All’uomo che cerca la verità, Dio propone di accettare lui come Verità. E’ forse difficile da capire cosa significa, come si può fare, ma Gesù è venuto per questo. Essere veri oggi, essere persone di verità è possibile. Seguiamo Gesù: non avremo bisogno di paraventi o di giustificazioni ben confezionate.
Basta amare come Lui ci ha insegnato.
fra Roberto Benvenuto:
Come Pietro anche ciascuno di noi facilmente rigetta la sofferenza della croce, la passione fatta di percosse, insulti, aggressioni verbali, menzogne, la morte vergognosa sulla croce. La rigettiamo per Gesù, Figlio di Dio, e la rigettiamo per noi stessi. Che senso ha portare sulle spalle le croci della nostra vita? Fatichiamo come Pietro a intravedere la luce della Risurrezione. Vogliamo essere noi davanti a Dio a spiegargli che così non va, non si fa così. Ma Gesù con forza ci sospinge dietro a lui, a noi è dato il compito e la vocazione di seguirlo, e non quello di insegnargli il mestiere di Dio! E solo seguendolo con Fede obbediente troveremo appieno tutto il senso della nostra esistenza, a tratti felice a tratti devastata dal dolore. Ma tutti, con Lui, arriveremo alla gioia piena senza fine. Fidiamoci!
don Giovanni De Rosa:
Rinnegare se stessi non è una sorta di castrazione della vita, un appiattimento delle prospettive, anzi nei discepoli di Cristo nulla Vi è di genuinamente umano che non trovi eco nel loro cuore (Concilio Vaticano II, GS1).
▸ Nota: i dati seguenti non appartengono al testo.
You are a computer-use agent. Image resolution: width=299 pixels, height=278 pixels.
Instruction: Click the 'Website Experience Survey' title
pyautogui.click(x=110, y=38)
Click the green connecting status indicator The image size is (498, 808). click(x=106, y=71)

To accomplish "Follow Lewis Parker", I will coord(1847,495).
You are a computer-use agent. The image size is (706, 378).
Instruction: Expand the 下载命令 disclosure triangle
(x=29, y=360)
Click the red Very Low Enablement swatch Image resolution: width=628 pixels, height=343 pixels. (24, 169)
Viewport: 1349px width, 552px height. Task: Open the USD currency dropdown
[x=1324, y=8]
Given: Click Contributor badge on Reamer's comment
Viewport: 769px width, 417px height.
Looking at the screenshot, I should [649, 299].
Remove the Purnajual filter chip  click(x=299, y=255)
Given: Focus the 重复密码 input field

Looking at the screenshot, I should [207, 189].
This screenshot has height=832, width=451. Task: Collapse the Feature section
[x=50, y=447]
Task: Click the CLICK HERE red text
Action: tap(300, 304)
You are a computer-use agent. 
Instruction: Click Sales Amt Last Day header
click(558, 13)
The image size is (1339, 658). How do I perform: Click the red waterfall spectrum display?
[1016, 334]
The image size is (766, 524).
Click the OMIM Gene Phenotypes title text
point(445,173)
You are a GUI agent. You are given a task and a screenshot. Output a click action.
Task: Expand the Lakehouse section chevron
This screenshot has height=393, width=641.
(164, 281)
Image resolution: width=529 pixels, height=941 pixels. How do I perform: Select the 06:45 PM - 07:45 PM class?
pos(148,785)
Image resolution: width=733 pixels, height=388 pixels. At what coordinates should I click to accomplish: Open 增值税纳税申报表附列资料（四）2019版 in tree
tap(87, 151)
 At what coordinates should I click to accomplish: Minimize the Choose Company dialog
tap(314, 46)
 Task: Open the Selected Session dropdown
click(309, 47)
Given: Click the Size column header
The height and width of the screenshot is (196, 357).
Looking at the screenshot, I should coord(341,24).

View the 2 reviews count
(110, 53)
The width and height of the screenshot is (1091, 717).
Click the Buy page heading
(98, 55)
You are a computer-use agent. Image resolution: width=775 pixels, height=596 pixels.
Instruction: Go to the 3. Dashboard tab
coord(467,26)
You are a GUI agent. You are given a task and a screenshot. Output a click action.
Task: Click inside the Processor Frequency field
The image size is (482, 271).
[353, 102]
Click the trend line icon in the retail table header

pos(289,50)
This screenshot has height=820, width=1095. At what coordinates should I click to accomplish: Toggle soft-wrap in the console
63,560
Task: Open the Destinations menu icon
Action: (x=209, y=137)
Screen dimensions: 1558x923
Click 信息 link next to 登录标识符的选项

Rinnegare se stessi significa liberarci dalla visione egocentrica della storia, superare un “io” ingombrante – oggi c’è una esplosione dell’idea di un “io collettivo” fatto di coloro che sono nati nello stesso luogo, parlano la stessa lingua, hanno le stesse caratteristiche fisiche. Occorre allargare l’orizzonte in una visione ampia in cui fare spazio agli altri, fare un passo indietro per accogliere le esigenze dell’altro, rinunciare a qualche nostro preteso bisogno per incontrare il bisogno altrui. La nostra libertà non finisce là dove inizia la libertà dell’altro, secondo il pensiero liberale; la libertà, per un cristiano, termina dove inizia il bisogno altrui. La sola dimensione di Dio è quella dell’amore, colui che segue Gesù sa che la sua vita dev’essere spesa tutta, fino all’ultimo per amare.